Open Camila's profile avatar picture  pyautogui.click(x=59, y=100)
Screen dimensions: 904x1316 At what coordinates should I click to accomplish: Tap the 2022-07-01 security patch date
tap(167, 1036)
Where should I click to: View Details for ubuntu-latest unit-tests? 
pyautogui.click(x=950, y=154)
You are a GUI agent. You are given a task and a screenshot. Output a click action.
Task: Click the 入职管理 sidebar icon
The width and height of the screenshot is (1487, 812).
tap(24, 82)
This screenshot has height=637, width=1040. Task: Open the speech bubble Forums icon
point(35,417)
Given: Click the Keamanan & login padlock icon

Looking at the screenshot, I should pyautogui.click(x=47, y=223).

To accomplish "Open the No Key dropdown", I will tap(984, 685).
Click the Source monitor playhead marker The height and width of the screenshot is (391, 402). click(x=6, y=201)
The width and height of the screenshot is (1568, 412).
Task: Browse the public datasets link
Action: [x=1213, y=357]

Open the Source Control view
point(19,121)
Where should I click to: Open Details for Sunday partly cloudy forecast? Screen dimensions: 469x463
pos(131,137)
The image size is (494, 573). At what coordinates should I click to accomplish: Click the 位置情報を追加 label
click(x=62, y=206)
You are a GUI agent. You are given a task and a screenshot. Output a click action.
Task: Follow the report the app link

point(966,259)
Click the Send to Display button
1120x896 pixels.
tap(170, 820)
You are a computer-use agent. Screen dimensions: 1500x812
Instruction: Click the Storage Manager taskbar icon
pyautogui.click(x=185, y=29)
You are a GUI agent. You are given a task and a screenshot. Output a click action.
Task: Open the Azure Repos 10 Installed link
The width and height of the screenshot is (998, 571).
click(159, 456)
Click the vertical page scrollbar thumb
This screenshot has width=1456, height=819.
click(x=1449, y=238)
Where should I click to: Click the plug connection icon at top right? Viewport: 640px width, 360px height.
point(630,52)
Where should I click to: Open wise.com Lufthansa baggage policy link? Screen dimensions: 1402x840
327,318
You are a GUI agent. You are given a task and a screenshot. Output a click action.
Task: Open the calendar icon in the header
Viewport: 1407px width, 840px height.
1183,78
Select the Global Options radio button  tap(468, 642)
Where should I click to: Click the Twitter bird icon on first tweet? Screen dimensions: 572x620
◆ ◆ ◆ ◆ ◆
#### STATED PROBLEM:
How many lines in the entries above contain the word "Where"? Reply with the number alone.

#### ANSWER TO THIS EXERCISE:
5